The “unique custom pieces of steel,” including the antenna mast, antenna ring steel and roof nodes,” were supposed to begin shipping on Sept. 24, the suit says.
“ADF refuses to ship this antenna steel unless and until it receives approximately $6 million allegedly owed under another contract for another project as ransom,” the suit says.
The filing on behalf of the site’s owner, the bi-state PA, says time is of the essence.
“The schedule for completion” has “already been comprised,” the suit says – and it could get much worse soon.
If “ADF does not ship certain pieces of the antenna steel” by December, “the St. Lawrence River will freeze and bar transport of the delivery of the steel until the spring,” the filing says.
“As the project is delayed, there is an increasing risk that approximately 100 iron workers will be laid off because they will not have steel to erect, that 1 WTC will miss date-specific deadlines owed to its tenants, and the redevelopment of the World Trade Center site, which has become a symbol for the city and the country, will be unnecessarily delayed for the foreseeable future,” the suit says.
It seeks a court order to force the company, which has its US headquarters in upstate Plattsburgh, to turn over the steel.

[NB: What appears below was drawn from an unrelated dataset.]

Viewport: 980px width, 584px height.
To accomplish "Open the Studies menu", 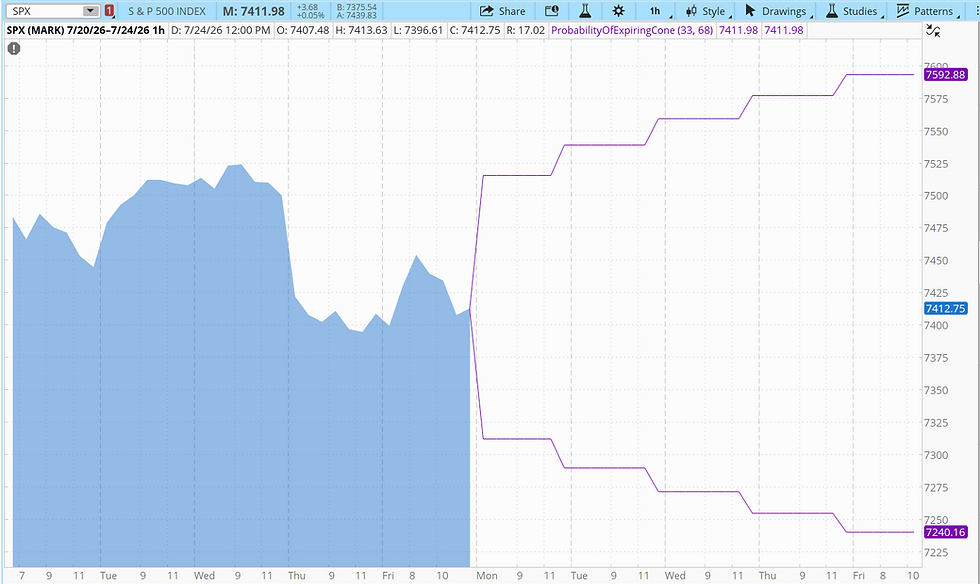I will (854, 11).
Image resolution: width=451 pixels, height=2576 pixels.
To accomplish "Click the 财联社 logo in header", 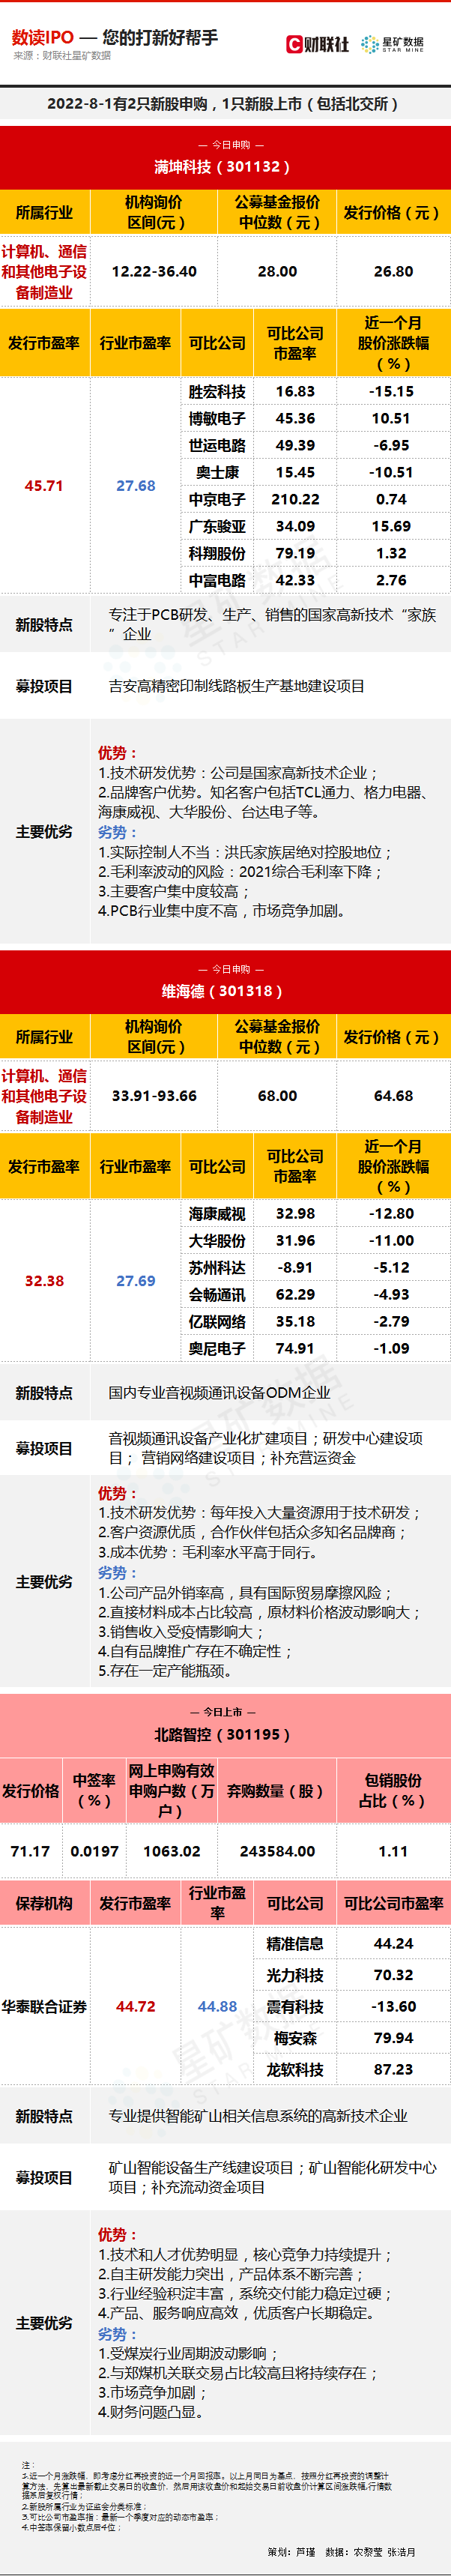I will click(317, 44).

The filing does not dispute the Port Authority owes ADF money for other WTC projects, but says ADF’s contract “expressly promised not to withhold delivery of this steel so long as it received progress payments” on the antenna steel, which the PA had been dutifully paying.
A rep for ADF could not be reached. There was no listing for the company in Plattsburgh, and no answer at its parent company’s location in Toronto.
A rep for the PA declined to comment.